Resignation and force of habit

The Chinese have, more or less willingly, agreed to be the most watched people in the world. Ubiquitous facial recognition systems are undermining whole swathes of citizens' privacy every day. But, curiously for our Western eyes, a kind of resignation, a force of habit, seems to have taken hold in China. Social credit" is even seen by many Chinese as a means of improving the quality of life of citizens in the long term.
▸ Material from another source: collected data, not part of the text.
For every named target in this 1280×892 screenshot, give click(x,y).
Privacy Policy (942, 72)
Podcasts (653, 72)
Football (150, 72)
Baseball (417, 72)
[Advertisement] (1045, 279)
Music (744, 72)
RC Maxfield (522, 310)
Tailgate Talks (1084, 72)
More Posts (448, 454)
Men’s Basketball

Chinese people interviewed by Australian journalist Matthew Carney for his remarkable documentary on the subject said: " Social credit is not a perfect system, but it is the best way to manage a complex country with the largest population in the world. I think people in all countries want a stable and secure society. "Dandan, a citizen interviewed by the reporter added, " If, as our government says, every corner of the public space is equipped with cameras, I will feel safe. "It should be noted that Dandan has a score of 773 out of 800 on his social credit, which gives him access to special privileges such as renting a car, a hotel room or a house without a deposit.
 
Leave no dark cornera documentary by Matthew Carney for ABC News:
 
Dandan is happy, for now, because his social behaviour seems to be beyond reproach. But she'll have to watch out for her friends or her parents. The behaviour of those around her is a factor in her social score. If Dandan's father were to venture a few disparaging remarks against the government, there is no doubt that his daughter would immediately - and automatically - be penalized by the heartless algorithms of China's new dictatorial system.